ASSIGNMENT ▸ The data is to be reproduced in full and without error.
════════════════════
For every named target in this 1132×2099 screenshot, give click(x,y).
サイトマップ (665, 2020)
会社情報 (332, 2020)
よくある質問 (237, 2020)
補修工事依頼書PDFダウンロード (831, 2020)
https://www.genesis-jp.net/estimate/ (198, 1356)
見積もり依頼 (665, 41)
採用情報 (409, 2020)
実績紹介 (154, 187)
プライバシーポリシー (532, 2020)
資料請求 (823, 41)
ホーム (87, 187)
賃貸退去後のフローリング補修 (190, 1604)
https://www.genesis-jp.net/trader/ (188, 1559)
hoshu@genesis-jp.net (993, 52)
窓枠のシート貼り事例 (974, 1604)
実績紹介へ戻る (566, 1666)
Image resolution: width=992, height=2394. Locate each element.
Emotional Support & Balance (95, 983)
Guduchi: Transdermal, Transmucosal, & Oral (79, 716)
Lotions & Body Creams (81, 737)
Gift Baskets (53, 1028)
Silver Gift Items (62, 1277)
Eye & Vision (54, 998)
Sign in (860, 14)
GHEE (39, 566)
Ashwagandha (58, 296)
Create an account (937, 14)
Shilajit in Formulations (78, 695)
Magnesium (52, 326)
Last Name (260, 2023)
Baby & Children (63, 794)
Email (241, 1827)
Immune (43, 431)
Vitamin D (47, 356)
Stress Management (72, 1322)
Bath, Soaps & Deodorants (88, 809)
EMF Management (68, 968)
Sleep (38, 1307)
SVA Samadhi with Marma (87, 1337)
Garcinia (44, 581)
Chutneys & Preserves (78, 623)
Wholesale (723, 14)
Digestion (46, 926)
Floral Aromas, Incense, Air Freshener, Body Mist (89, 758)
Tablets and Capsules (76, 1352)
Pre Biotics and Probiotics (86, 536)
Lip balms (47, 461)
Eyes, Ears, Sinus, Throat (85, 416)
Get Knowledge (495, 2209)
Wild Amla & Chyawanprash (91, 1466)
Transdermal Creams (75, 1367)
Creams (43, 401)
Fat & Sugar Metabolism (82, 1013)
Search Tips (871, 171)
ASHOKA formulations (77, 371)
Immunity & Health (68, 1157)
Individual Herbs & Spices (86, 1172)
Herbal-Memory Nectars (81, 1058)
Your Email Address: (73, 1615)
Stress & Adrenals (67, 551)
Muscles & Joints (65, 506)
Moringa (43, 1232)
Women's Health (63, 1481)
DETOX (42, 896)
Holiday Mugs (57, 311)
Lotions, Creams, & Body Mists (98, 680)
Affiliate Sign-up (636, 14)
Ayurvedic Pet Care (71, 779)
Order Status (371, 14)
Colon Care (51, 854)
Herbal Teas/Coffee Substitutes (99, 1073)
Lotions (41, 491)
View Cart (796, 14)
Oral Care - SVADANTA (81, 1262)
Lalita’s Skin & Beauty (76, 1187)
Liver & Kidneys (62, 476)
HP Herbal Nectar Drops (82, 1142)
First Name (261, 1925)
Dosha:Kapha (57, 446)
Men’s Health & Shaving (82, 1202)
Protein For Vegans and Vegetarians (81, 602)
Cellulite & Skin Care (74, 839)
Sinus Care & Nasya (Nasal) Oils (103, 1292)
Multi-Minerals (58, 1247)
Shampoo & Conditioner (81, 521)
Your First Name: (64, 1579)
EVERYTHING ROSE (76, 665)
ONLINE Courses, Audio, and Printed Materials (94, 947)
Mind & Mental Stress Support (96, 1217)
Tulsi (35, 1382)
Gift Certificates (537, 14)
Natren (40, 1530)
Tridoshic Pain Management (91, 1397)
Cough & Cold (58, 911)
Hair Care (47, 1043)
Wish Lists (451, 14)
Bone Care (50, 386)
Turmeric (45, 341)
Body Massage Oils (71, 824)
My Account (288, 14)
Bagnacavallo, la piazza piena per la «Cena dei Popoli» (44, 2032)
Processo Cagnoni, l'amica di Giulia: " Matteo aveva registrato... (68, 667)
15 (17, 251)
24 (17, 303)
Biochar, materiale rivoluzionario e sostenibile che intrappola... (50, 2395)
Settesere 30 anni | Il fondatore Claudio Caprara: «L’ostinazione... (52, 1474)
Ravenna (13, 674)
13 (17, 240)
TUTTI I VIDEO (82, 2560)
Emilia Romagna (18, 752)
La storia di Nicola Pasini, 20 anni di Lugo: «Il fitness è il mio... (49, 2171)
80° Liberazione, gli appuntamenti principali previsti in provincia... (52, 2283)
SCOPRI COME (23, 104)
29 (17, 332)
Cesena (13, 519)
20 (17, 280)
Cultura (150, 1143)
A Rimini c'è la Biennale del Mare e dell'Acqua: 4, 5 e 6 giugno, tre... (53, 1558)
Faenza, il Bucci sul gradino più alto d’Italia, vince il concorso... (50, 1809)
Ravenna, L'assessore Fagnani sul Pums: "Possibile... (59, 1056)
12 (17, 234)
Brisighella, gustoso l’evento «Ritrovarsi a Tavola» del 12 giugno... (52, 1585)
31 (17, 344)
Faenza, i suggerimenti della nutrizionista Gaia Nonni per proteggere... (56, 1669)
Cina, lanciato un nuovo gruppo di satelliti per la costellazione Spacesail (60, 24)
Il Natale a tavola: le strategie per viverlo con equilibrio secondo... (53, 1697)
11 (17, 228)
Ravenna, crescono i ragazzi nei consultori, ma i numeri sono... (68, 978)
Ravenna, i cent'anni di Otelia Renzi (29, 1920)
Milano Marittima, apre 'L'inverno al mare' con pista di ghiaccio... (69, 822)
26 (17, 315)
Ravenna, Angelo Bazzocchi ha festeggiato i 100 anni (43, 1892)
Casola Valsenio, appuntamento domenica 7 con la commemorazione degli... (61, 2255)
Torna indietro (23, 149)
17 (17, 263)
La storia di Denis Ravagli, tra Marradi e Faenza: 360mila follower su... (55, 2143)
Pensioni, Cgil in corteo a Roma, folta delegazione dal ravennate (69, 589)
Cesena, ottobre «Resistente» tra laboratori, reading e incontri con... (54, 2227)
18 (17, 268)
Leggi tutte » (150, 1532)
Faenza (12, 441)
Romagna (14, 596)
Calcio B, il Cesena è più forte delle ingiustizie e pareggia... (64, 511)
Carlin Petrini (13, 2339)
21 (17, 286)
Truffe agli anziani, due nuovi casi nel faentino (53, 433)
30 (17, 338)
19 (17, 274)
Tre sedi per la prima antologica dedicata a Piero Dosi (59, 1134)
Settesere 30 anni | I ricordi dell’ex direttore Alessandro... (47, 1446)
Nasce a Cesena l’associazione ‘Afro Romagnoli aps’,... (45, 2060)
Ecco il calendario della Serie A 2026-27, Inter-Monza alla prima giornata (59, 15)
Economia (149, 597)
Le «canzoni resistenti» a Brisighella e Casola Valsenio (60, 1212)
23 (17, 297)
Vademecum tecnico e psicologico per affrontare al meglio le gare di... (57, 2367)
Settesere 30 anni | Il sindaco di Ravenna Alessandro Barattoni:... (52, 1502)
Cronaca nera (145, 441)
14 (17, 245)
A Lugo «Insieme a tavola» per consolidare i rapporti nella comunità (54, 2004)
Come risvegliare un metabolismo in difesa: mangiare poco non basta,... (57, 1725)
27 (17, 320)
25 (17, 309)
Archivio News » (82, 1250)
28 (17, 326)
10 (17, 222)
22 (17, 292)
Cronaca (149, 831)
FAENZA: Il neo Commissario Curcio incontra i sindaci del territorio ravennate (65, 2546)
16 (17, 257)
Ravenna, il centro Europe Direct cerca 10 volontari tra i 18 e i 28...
════════════════════
SOLUTION TO THIS EXERCISE ▸
For every named target in this 1132×2099 screenshot, give click(x,y).
サイトマップ (665, 2020)
会社情報 (332, 2020)
よくある質問 (237, 2020)
補修工事依頼書PDFダウンロード (831, 2020)
https://www.genesis-jp.net/estimate/ (198, 1356)
見積もり依頼 (665, 41)
採用情報 (409, 2020)
実績紹介 (154, 187)
プライバシーポリシー (532, 2020)
資料請求 (823, 41)
ホーム (87, 187)
賃貸退去後のフローリング補修 (190, 1604)
https://www.genesis-jp.net/trader/ (188, 1559)
hoshu@genesis-jp.net (993, 52)
窓枠のシート貼り事例 (974, 1604)
実績紹介へ戻る (566, 1666)
Image resolution: width=992, height=2394. Locate each element.
Emotional Support & Balance (95, 983)
Guduchi: Transdermal, Transmucosal, & Oral (79, 716)
Lotions & Body Creams (81, 737)
Gift Baskets (53, 1028)
Silver Gift Items (62, 1277)
Eye & Vision (54, 998)
Sign in (860, 14)
GHEE (39, 566)
Ashwagandha (58, 296)
Create an account (937, 14)
Shilajit in Formulations (78, 695)
Magnesium (52, 326)
Last Name (260, 2023)
Baby & Children (63, 794)
Email (241, 1827)
Immune (43, 431)
Vitamin D (47, 356)
Stress Management (72, 1322)
Bath, Soaps & Deodorants (88, 809)
EMF Management (68, 968)
Sleep (38, 1307)
SVA Samadhi with Marma (87, 1337)
Garcinia (44, 581)
Chutneys & Preserves (78, 623)
Wholesale (723, 14)
Digestion (46, 926)
Floral Aromas, Incense, Air Freshener, Body Mist (89, 758)
Tablets and Capsules (76, 1352)
Pre Biotics and Probiotics (86, 536)
Lip balms (47, 461)
Eyes, Ears, Sinus, Throat (85, 416)
Get Knowledge (495, 2209)
Wild Amla & Chyawanprash (91, 1466)
Transdermal Creams (75, 1367)
Creams (43, 401)
Fat & Sugar Metabolism (82, 1013)
Search Tips (871, 171)
ASHOKA formulations (77, 371)
Immunity & Health (68, 1157)
Individual Herbs & Spices (86, 1172)
Herbal-Memory Nectars (81, 1058)
Your Email Address: (73, 1615)
Stress & Adrenals (67, 551)
Muscles & Joints (65, 506)
Moringa (43, 1232)
Women's Health (63, 1481)
DETOX (42, 896)
Holiday Mugs (57, 311)
Lotions, Creams, & Body Mists (98, 680)
Affiliate Sign-up (636, 14)
Ayurvedic Pet Care (71, 779)
Order Status (371, 14)
Colon Care (51, 854)
Herbal Teas/Coffee Substitutes (99, 1073)
Lotions (41, 491)
View Cart (796, 14)
Oral Care - SVADANTA (81, 1262)
Lalita’s Skin & Beauty (76, 1187)
Liver & Kidneys (62, 476)
HP Herbal Nectar Drops (82, 1142)
First Name (261, 1925)
Dosha:Kapha (57, 446)
Men’s Health & Shaving (82, 1202)
Protein For Vegans and Vegetarians (81, 602)
Cellulite & Skin Care (74, 839)
Sinus Care & Nasya (Nasal) Oils (103, 1292)
Multi-Minerals (58, 1247)
Shampoo & Conditioner (81, 521)
Your First Name: (64, 1579)
EVERYTHING ROSE (76, 665)
ONLINE Courses, Audio, and Printed Materials (94, 947)
Mind & Mental Stress Support (96, 1217)
Tulsi (35, 1382)
Gift Certificates (537, 14)
Natren (40, 1530)
Tridoshic Pain Management (91, 1397)
Cough & Cold (58, 911)
Hair Care (47, 1043)
Wish Lists (451, 14)
Bone Care (50, 386)
Turmeric (45, 341)
Body Massage Oils (71, 824)
My Account (288, 14)
Bagnacavallo, la piazza piena per la «Cena dei Popoli» (44, 2032)
Processo Cagnoni, l'amica di Giulia: " Matteo aveva registrato... (68, 667)
15 (17, 251)
24 (17, 303)
Biochar, materiale rivoluzionario e sostenibile che intrappola... (50, 2395)
Settesere 30 anni | Il fondatore Claudio Caprara: «L’ostinazione... (52, 1474)
Ravenna (13, 674)
13 (17, 240)
TUTTI I VIDEO (82, 2560)
Emilia Romagna (18, 752)
La storia di Nicola Pasini, 20 anni di Lugo: «Il fitness è il mio... (49, 2171)
80° Liberazione, gli appuntamenti principali previsti in provincia... (52, 2283)
SCOPRI COME (23, 104)
29 (17, 332)
Cesena (13, 519)
20 (17, 280)
Cultura (150, 1143)
A Rimini c'è la Biennale del Mare e dell'Acqua: 4, 5 e 6 giugno, tre... (53, 1558)
Faenza, il Bucci sul gradino più alto d’Italia, vince il concorso... (50, 1809)
Ravenna, L'assessore Fagnani sul Pums: "Possibile... (59, 1056)
12 (17, 234)
Brisighella, gustoso l’evento «Ritrovarsi a Tavola» del 12 giugno... (52, 1585)
31 (17, 344)
Faenza, i suggerimenti della nutrizionista Gaia Nonni per proteggere... (56, 1669)
Cina, lanciato un nuovo gruppo di satelliti per la costellazione Spacesail (60, 24)
Il Natale a tavola: le strategie per viverlo con equilibrio secondo... (53, 1697)
11 (17, 228)
Ravenna, crescono i ragazzi nei consultori, ma i numeri sono... (68, 978)
Ravenna, i cent'anni di Otelia Renzi (29, 1920)
Milano Marittima, apre 'L'inverno al mare' con pista di ghiaccio... (69, 822)
26 (17, 315)
Ravenna, Angelo Bazzocchi ha festeggiato i 100 anni (43, 1892)
Casola Valsenio, appuntamento domenica 7 con la commemorazione degli... (61, 2255)
Torna indietro (23, 149)
17 (17, 263)
La storia di Denis Ravagli, tra Marradi e Faenza: 360mila follower su... (55, 2143)
Pensioni, Cgil in corteo a Roma, folta delegazione dal ravennate (69, 589)
Cesena, ottobre «Resistente» tra laboratori, reading e incontri con... (54, 2227)
18 (17, 268)
Leggi tutte » (150, 1532)
Faenza (12, 441)
Romagna (14, 596)
Calcio B, il Cesena è più forte delle ingiustizie e pareggia... (64, 511)
Carlin Petrini (13, 2339)
21 (17, 286)
Truffe agli anziani, due nuovi casi nel faentino (53, 433)
30 (17, 338)
19 (17, 274)
Tre sedi per la prima antologica dedicata a Piero Dosi (59, 1134)
Settesere 30 anni | I ricordi dell’ex direttore Alessandro... (47, 1446)
Nasce a Cesena l’associazione ‘Afro Romagnoli aps’,... (45, 2060)
Ecco il calendario della Serie A 2026-27, Inter-Monza alla prima giornata (59, 15)
Economia (149, 597)
Le «canzoni resistenti» a Brisighella e Casola Valsenio (60, 1212)
23 (17, 297)
Vademecum tecnico e psicologico per affrontare al meglio le gare di... (57, 2367)
Settesere 30 anni | Il sindaco di Ravenna Alessandro Barattoni:... (52, 1502)
Cronaca nera (145, 441)
14 (17, 245)
A Lugo «Insieme a tavola» per consolidare i rapporti nella comunità (54, 2004)
Come risvegliare un metabolismo in difesa: mangiare poco non basta,... (57, 1725)
27 (17, 320)
25 (17, 309)
Archivio News » (82, 1250)
28 (17, 326)
10 (17, 222)
22 (17, 292)
Cronaca (149, 831)
FAENZA: Il neo Commissario Curcio incontra i sindaci del territorio ravennate (65, 2546)
16 (17, 257)
Ravenna, il centro Europe Direct cerca 10 volontari tra i 18 e i 28...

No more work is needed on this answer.